Com a primeira guerra, as colónias alemãs são conquistadas rapidamente excepto em Africa: o general Von Lettow-Vorbeck com poucos milhares de homens manteve as forças aliadas à distância (que em termos teóricos ultrapassavam a centena de milhar), até se dar a inevitável rendição.

terça-feira, março 02, 2004

A colonização alemã na africa oriental-I

Esta é normalmente pouco conhecida: tirando alguns filmes de aventuras dos anos 60 e referências em Corto Maltese, o papel colonial alemão é esquecido dado as colónias terem sido perdidas em 1914-18; de uma forma resumida tentarei apresentar alguns pontos.
Em meados do séc. XIX as principais potências em Africa continuavam a ser as tradicionais: Portugal, Reino Unido, França. A Libéria e o Egipto eram os únicos países independentes (este cada vez menos); nações como a Espanha e a Bélgica iam aos poucos talhando o seu império, quando na segunda metade do século, a recém-formada Alemanha decidiu tentar a sorte.

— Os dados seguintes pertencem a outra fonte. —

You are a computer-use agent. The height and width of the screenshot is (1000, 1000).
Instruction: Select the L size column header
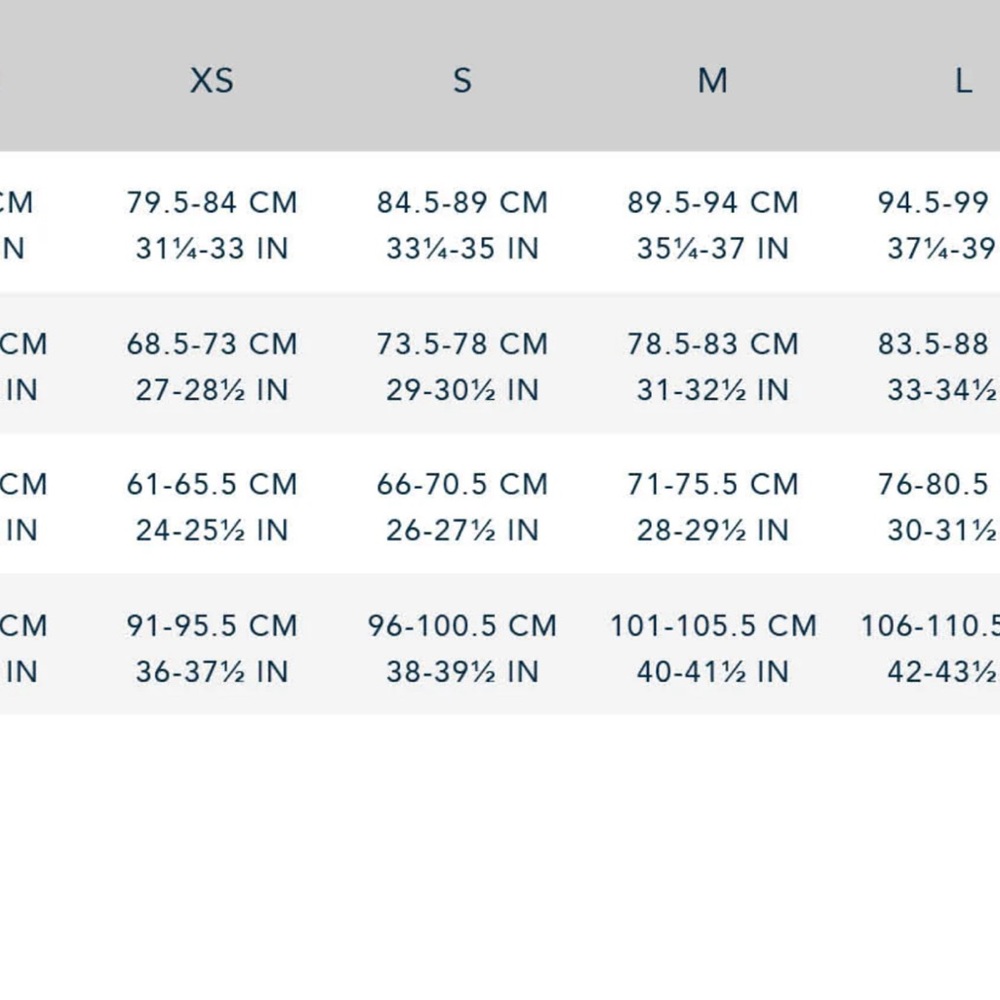(x=963, y=81)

Em 1884 foi fundada a sociedade da Africa oriental por particulares. Foram organizadas diversas expedições na costa de Zanzibar resultando numa colónia com vários entrepostos. Apesar de serem feitos alguns acordos com tribos locais, os mercadores muçulmanos de escravos fizeram os possíveis para lançar os indígenas contra os recém-chegados.

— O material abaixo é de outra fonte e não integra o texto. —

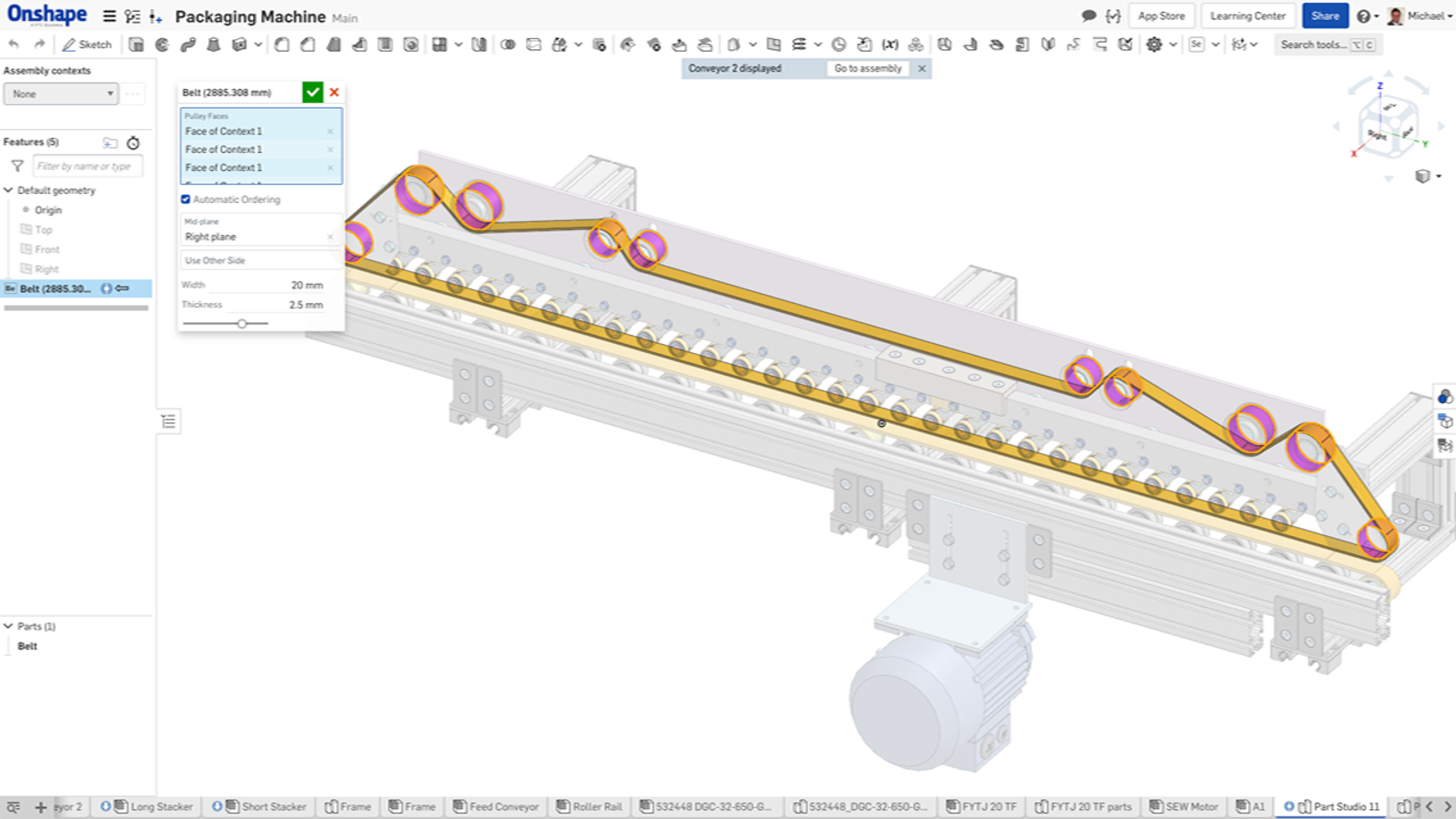
Task: Click the blue Share button
Action: click(x=1324, y=16)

Nesse mesmo ano (uns meses depois do começo da aventura), dá-se a conferência de Berlim que pretende regularizar as partilhas do território africano: como consequências importantes temos o conceito de que nenhum país pode estabelecer entrepostos onde outro país já existe, e a não legitimação automática do direito de expansão para o interior a partir de colónias litorais (este ponto seria importante no caso português quando se deu a questão do mapa cor-de-rosa).
Se Bismarck não era à partida muito favorável a uma expansão de territórios (dispersava-se os recursos e corria-se o risco de entrar em conflito com outros países), a pressão de alguns meios levou-o a mudar de posição (é de notar a forte emigração para os E.U.A. e Brasil nesse período superior a um milhão de pessoas).